Busulfan is a potent cytotoxic drug. Early in development of the compound, in vivo experiments indicated that busulfan caused severe depression in the bone marrow. The most prevalent acute toxic effects associated with busulfan in animals are severe pancytopenia from bone marrow failure. Associated in vivo experiments show bone marrow aplasia, stromal cell damage, immunosuppression (impaired T-lymph-ocyte function), and pronounced adverse effects on reproductive glands, germ cells, and fertility in animals (lowest effective dose tested was 2 mg kg... 

The difficulty in determining dose delivered with oral administration of high-dose busulfan in preparative regimens for hematopoietic stem cell transplantation results in lethal toxicity due to overdosing and increased potential for relapse with recurrent disease.
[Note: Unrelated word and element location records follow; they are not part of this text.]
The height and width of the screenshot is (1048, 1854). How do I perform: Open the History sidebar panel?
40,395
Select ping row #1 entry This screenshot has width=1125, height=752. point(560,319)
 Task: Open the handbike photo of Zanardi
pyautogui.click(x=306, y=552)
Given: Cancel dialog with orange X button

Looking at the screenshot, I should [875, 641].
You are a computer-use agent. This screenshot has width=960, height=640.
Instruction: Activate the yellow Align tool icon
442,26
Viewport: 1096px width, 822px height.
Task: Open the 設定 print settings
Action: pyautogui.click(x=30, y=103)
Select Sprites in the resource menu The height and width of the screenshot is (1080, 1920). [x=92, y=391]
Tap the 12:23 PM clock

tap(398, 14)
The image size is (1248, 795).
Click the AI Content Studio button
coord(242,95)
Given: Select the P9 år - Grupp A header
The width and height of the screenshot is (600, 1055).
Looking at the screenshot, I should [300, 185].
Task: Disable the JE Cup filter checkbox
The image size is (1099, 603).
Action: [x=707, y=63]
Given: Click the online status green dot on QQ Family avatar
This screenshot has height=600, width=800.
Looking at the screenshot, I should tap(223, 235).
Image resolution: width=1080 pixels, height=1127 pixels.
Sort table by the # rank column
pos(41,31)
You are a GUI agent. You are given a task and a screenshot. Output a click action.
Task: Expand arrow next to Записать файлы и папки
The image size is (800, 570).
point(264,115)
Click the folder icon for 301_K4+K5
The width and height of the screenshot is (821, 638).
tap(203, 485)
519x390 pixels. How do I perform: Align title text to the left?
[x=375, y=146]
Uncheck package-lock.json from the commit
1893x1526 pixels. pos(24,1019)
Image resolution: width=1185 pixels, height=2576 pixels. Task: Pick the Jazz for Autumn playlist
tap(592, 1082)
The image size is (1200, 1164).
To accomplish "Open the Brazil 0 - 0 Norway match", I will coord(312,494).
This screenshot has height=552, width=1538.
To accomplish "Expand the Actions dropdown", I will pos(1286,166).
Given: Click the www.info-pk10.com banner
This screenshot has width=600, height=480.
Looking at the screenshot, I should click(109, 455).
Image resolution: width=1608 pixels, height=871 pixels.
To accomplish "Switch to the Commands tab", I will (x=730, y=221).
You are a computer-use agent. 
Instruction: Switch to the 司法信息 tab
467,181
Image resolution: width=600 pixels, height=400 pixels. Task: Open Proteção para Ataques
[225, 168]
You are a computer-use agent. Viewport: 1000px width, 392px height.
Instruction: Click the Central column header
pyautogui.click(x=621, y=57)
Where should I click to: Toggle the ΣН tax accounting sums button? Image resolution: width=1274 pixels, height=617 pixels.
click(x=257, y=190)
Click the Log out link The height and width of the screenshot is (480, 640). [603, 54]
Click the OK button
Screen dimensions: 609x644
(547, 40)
Oral pharmacokinetic studies ineffectively determine proper AUC for reliable establishment for a proper therapeutic dose. Studies with IV formulations have demonstrated that all patients are evaluable. With the development of a limited sampling strategy to analyze proper AUC over intermittent time periods, improved patient risk profiles for busulfan have been implemented in clinical practice. 

Busulfan has been shown to induce gene mutations and chromosomal damage in bacteria, fungi, plant species. Drosophila, and in animal cell lines in culture. Busulfan does not require S9 activation in in vitro toxicity assays.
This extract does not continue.